The British Government sent out Sir Arthur Wellesley to Portugal with strong reinforcements. Wellesley marched on Oporto and seized the passage of the Douro on 12th May, and drove Soult back into Galicia. Victor meanwhile had reached Talavera de la Reyna on the Tagus, and was supported by King Joseph and Marshal Jourdan.

Wellesley now advanced and joined the Spanish General Cuesta near Talavera. Victor thereupon fell back, and, Cuesta following him up alone, was severely handled by King Joseph and driven back behind the Alberche river.

The French army, under King Joseph with Jourdan and Victor, now advanced and crossed the Alberche, and, after several sharp combats, the battle of Talavera was fought on 28th July.
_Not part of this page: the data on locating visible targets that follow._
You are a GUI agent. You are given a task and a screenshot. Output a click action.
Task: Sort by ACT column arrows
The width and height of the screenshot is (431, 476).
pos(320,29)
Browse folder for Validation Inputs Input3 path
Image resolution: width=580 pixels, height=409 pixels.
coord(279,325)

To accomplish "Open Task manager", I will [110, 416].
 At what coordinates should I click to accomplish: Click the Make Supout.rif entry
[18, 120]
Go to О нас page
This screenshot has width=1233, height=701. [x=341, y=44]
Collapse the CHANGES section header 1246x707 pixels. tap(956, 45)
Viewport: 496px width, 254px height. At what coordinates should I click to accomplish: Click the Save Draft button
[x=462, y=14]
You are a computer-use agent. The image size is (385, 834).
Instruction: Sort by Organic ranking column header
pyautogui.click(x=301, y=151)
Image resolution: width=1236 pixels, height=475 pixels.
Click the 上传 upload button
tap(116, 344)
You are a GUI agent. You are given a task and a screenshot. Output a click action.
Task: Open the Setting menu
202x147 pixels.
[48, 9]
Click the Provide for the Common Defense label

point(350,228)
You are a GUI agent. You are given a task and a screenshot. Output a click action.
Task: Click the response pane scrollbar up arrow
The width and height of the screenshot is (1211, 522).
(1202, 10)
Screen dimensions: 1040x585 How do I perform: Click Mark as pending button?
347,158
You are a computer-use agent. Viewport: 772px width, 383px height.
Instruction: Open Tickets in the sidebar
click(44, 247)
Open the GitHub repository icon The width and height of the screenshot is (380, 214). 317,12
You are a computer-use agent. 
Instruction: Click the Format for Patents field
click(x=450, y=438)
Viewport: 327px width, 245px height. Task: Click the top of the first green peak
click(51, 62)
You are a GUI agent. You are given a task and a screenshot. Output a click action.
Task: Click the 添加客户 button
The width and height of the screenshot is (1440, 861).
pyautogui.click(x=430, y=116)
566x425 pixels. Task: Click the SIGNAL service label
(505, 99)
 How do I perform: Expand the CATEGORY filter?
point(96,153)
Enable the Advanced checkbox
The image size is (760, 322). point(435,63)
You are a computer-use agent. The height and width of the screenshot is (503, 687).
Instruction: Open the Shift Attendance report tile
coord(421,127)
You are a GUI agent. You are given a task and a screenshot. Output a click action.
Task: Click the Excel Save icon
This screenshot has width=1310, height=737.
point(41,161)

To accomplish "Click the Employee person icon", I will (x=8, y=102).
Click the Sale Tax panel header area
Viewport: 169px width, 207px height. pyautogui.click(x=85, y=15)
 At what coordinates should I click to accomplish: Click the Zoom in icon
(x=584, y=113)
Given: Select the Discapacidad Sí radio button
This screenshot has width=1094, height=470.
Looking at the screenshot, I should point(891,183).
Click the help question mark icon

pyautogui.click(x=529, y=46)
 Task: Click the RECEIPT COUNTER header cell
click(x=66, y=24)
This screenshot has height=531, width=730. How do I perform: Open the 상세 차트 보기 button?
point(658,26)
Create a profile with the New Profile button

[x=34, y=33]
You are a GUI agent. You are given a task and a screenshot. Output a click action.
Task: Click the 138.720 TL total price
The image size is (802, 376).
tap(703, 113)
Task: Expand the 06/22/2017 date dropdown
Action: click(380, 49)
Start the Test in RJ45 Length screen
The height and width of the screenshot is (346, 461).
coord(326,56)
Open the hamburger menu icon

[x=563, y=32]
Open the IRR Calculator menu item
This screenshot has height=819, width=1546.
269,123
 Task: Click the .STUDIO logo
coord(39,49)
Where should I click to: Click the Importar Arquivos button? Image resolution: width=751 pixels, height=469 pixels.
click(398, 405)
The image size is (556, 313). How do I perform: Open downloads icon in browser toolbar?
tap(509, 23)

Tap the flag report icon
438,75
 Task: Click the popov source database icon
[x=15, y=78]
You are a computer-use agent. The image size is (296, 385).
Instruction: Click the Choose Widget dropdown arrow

After a desperate struggle, the French were finally driven back at all points, and early on the following morning retired across the Alberche.

On the same day, the Light Division under General Craufurd, consisting of the 43rd and 52nd Light Infantry and the 1st Battalion 95th Rifles, reached the field and immediately took up the outposts. This Division, after a march of 20 miles, was in bivouac at Malpartida, when Craufurd received a report that the British were hard pressed at Talavera. He at once started "with a resolution not to halt until he reached the field of battle.... The troops pressed on with impetuous speed, and, leaving only seventeen stragglers behind, in twenty-six hours crossed the field of battle, a strong compact body, having during that time marched 62 English miles in the hottest season of the year, each man carrying from fifty to sixty pounds weight."[4]

Soult being joined by Ney, Mortier, and Kellermann, now moved against Wellesley's line of communications, and the latter, leaving Cuesta to watch King Joseph on the Alberche, marched to oppose him. Cuesta, however, abandoned his post and fell back on Wellesley, closely pursued by Victor. At the same time the English General learned that Soult, having received reinforcements, had now a force of over 53,000 as against his 17,000 British troops; and he was in consequence forced to recross the Tagus at Puente del Arzobispo and retire on Portugal.

Thus ended the campaign of 1809, during which the British losses amounted to over 3500; and, owing to the hopeless conduct of both the Spanish Government and the Spanish generals, all the advantages which should have accrued to the British, from the successful operations on the Douro in May and the victory of Talavera in July, were rendered nugatory, and the French, in the words of Napier, were left with "all the credit of the campaign."